Task objective: Write the next part of the piece below about the right to die, the Terri Schiavo case and a grandmother's Living Will, starting right after its last sentence.

Reading text:

I've been watching with interest the Terri Schiavo case, and it has caused me to think a lot about a person's right to die, and whether or not they have such a right.
When my Grandma was ill last month, she had just filled out a Living Will in January, and I was very glad to see that she had made her wishes clear, and specifically that she had done it so recently.
In my Gram's case, she was 94 -- and asked that we not artificially feed her -- that means nothing through a tube or an IV.
When she had a stroke several years ago, it affected her ability to swallow, and over the past few years that swallowing ability had gone downhill, until she aspirated some liquid in her lungs and ultimately got aspiration pneumonia.
By the time the nursing home took her to the hospital, the doctors hooked her up to an IV with antibiotics, but did not feed her due to her wishes made clear in the Living Will. She bounced back for about 24 hours, and asked for food, and she ate very little before she took another turn for the worse. After almost a week into this ordeal, she passed away when all the hospital staff could do was to make her comfortable with morphine.
I have a distant cousin who had flown into town during that weekend before Gram died, and at one point she told my Grandma to "hang on". My sister, who was present for this, asked me later "What should she hang on for?"
I know in the Schialvo case, the woman is much younger, and the parents are fighting to keep her alive while her guardian/husband is asking for her to be unhooked from food. The legal wranglings about this case make me pause to think -- what would I want?

Supplied data:
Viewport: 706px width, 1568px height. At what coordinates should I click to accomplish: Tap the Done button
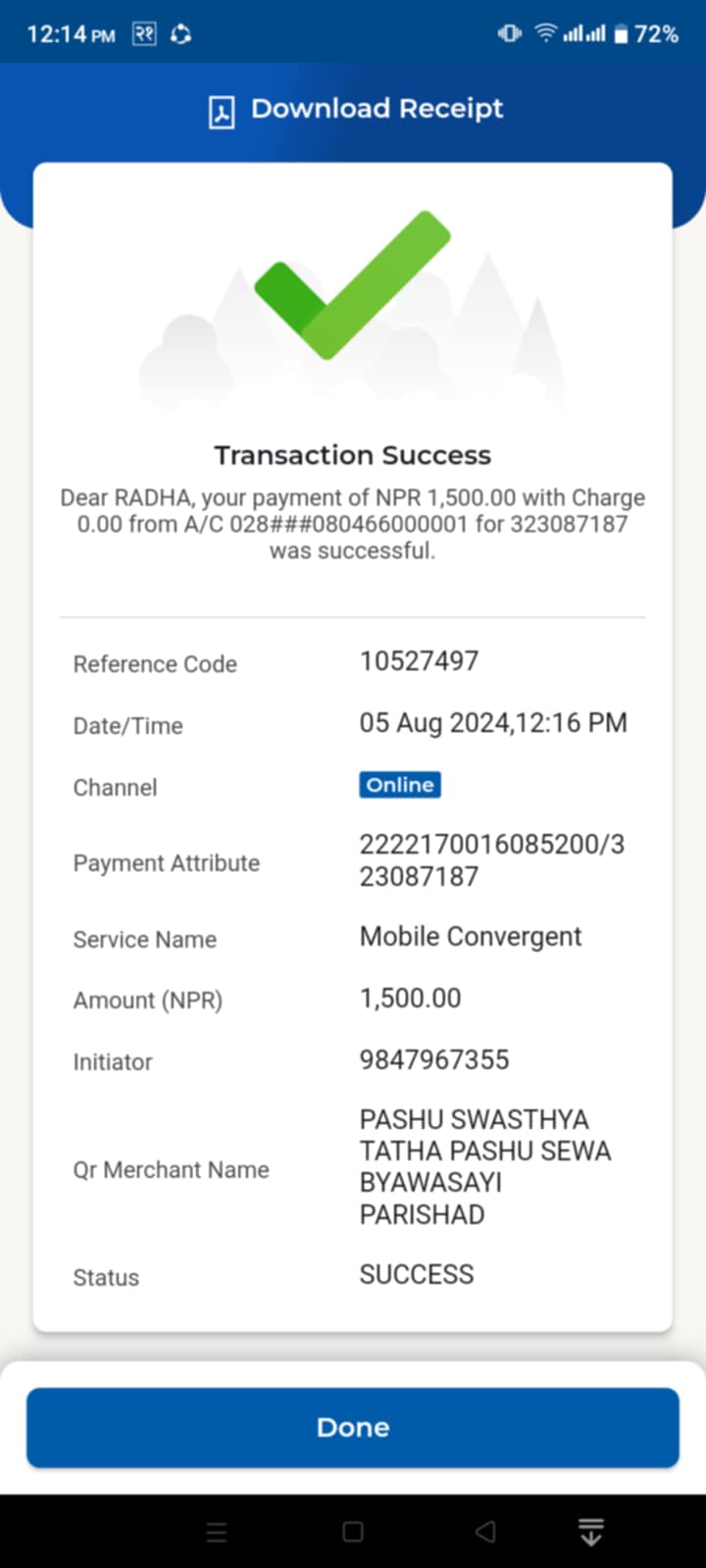353,1427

Expected answer:
I can tell you one thing: If I had told my husband that I didn't want to be kept on tubes, I would be proud of him for trying to see to it that my wishes were granted. As much as my Mom or someone else might try to see it differently, if I were in that woman's shoes, I can't say that living a life of brain death in a nursing home would be my idea of a life.
Clearly, if Terri Schiavo were in a position to say what she wanted right now, she would -- instead, she only has her husband to fight for her wishes.
It is so important that people make their needs known. But more importantly -- and a greater issue I think -- is that we need to hold our lawmakers accountable when they try to interject their beliefs into our lives. If I want everything done to save me, and the doctors think it's fruitless, is it the lawmaker's job to say "No, she should die because she's too much a burden on the system"? I think not. In the same way, I think a person should have a right to say they don't want to be force fed to be kept alive.